▸ Assignment
Please rewrite all of the lines below, swapping "location" for "position" and keeping everything else the same. Omit the pictures from your answer.

▸ Data extract
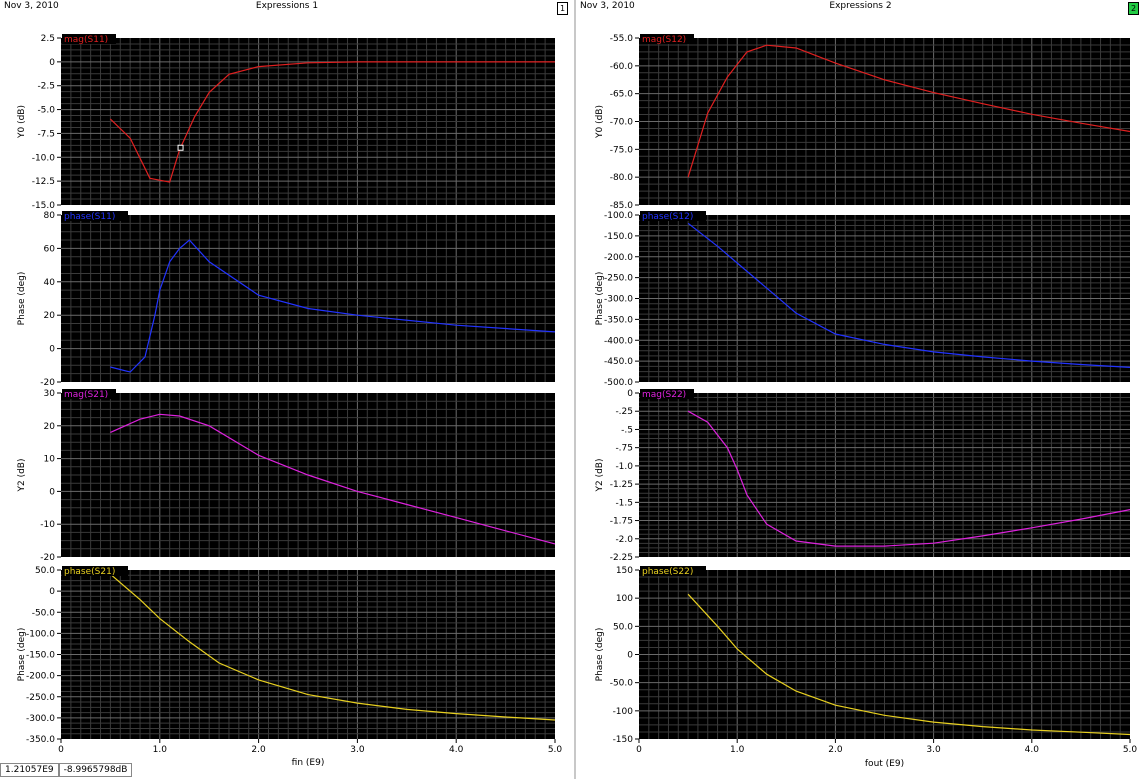 The image size is (1145, 779). I want to click on status-bar: 1.21057E9 -8.9965798dB, so click(66, 770).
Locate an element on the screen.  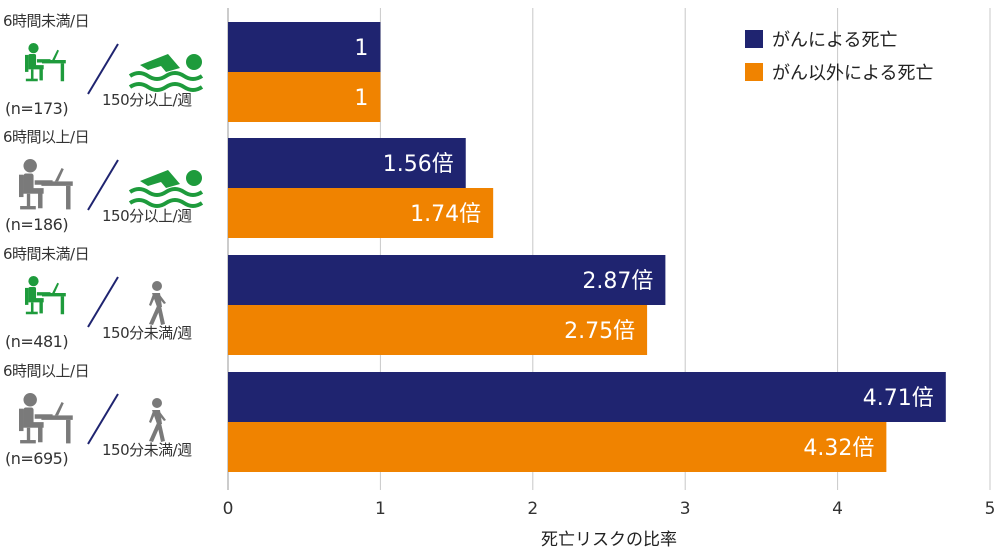
bar-value-label: 4.71倍 is located at coordinates (898, 398).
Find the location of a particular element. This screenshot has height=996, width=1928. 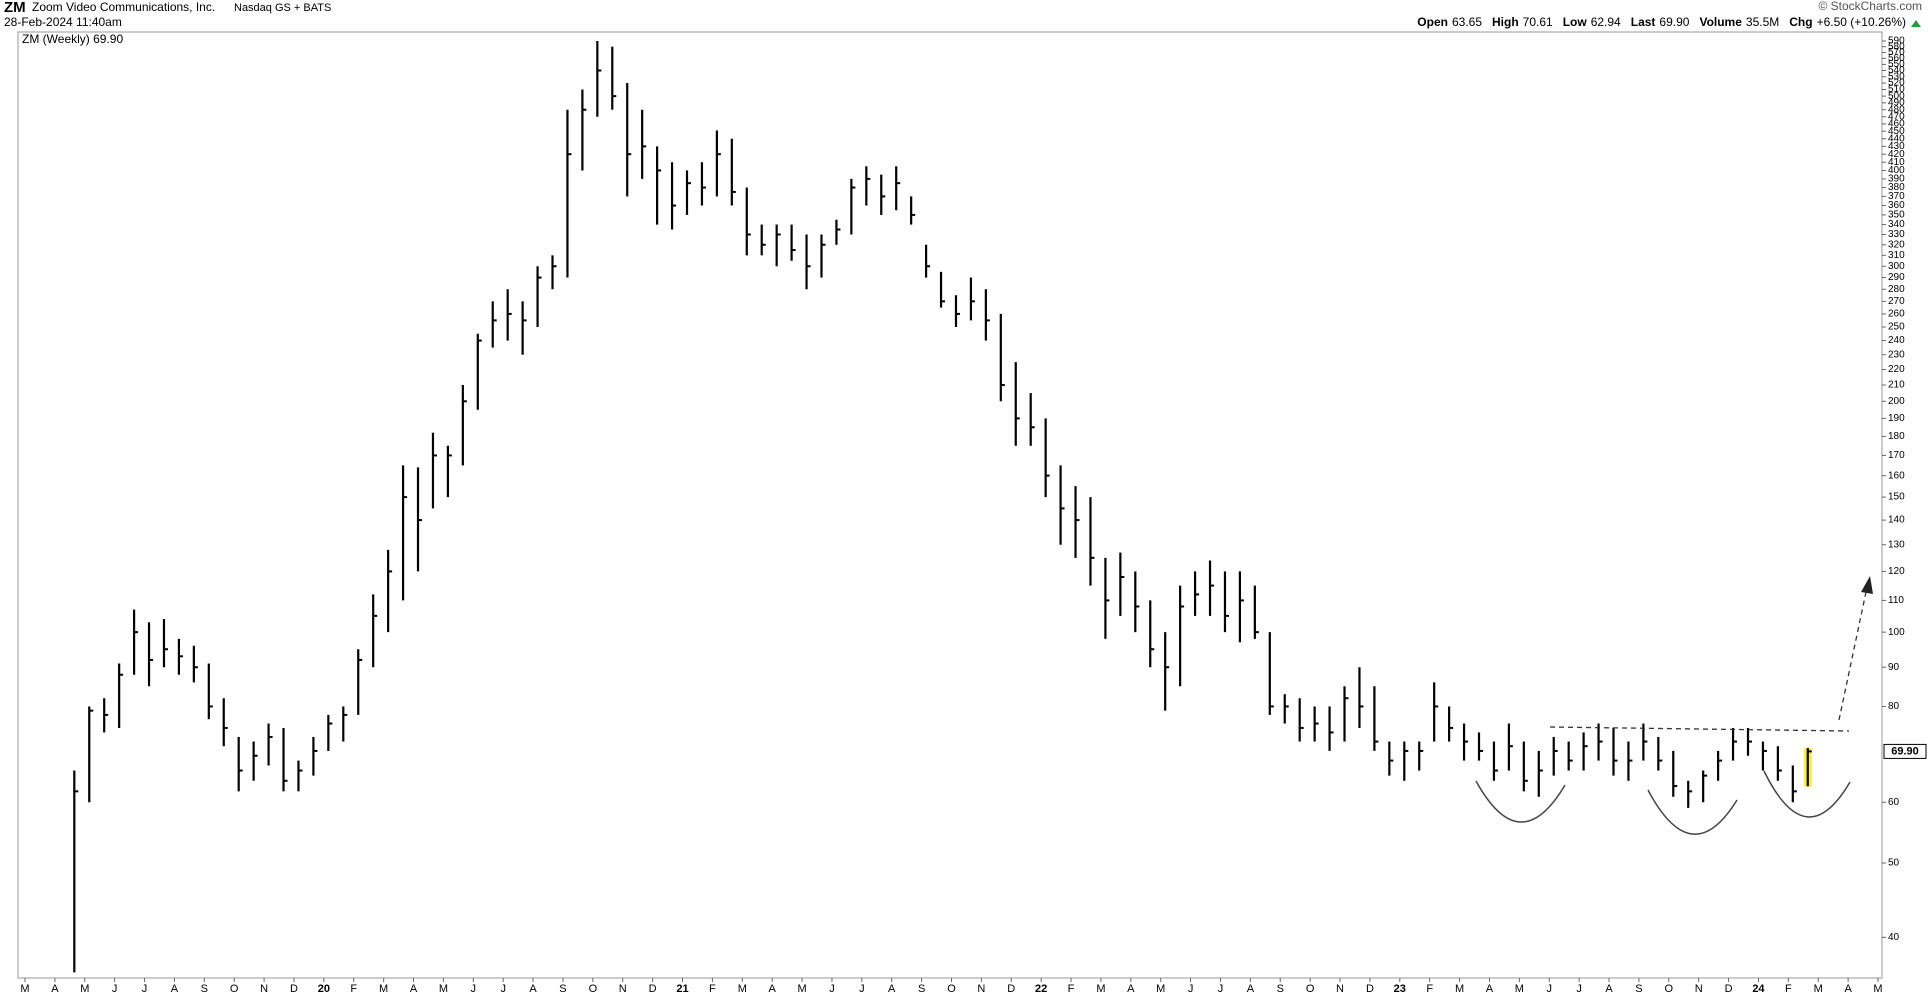

y-tick-label: 390 is located at coordinates (1896, 180).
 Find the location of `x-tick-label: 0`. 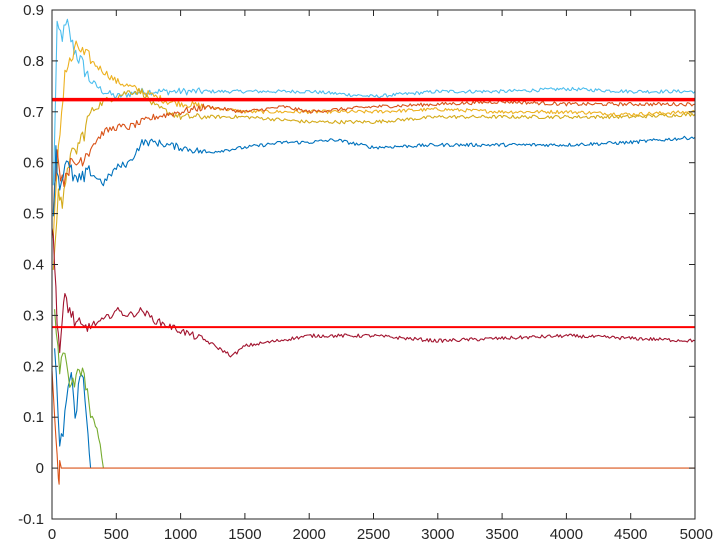

x-tick-label: 0 is located at coordinates (52, 534).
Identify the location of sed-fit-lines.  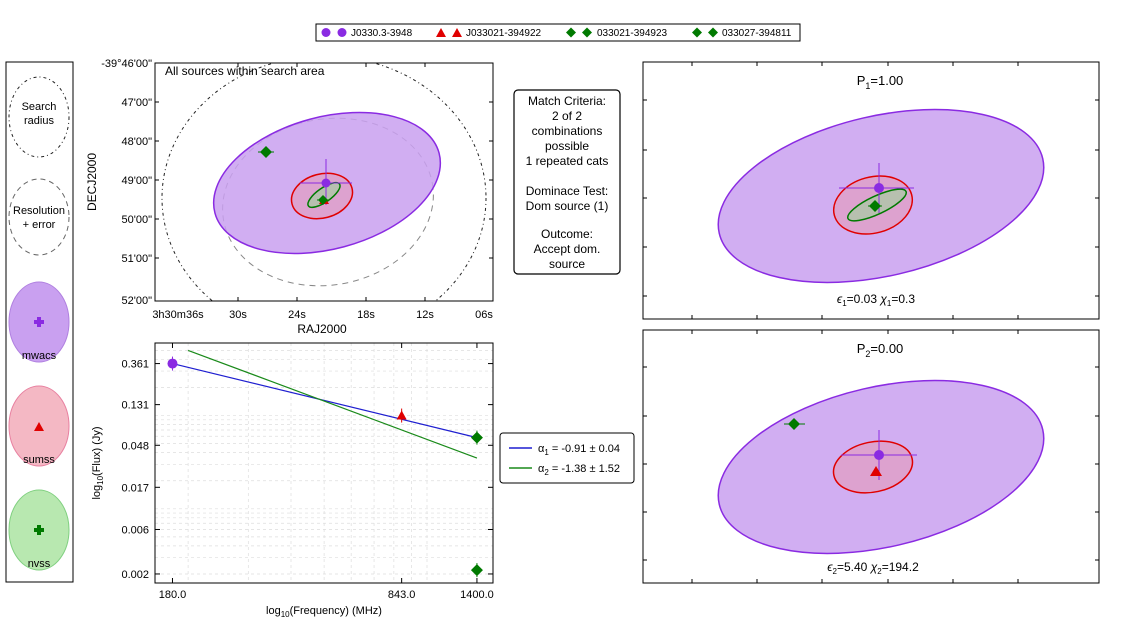
(325, 404).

▸ Answer box
 The image size is (1145, 779). I want to click on status-bar: 1.21057E9 -8.9965798dB, so click(66, 770).
Locate an element on the screen.  
bar-value-label: 4.71倍 is located at coordinates (898, 398).
Find the position of a particular element. This screenshot has height=996, width=1928. 

y-tick-label: 390 is located at coordinates (1896, 180).
 Find the position of `x-tick-label: 0`. 

x-tick-label: 0 is located at coordinates (52, 534).
Identify the position of sed-fit-lines.  
(325, 404).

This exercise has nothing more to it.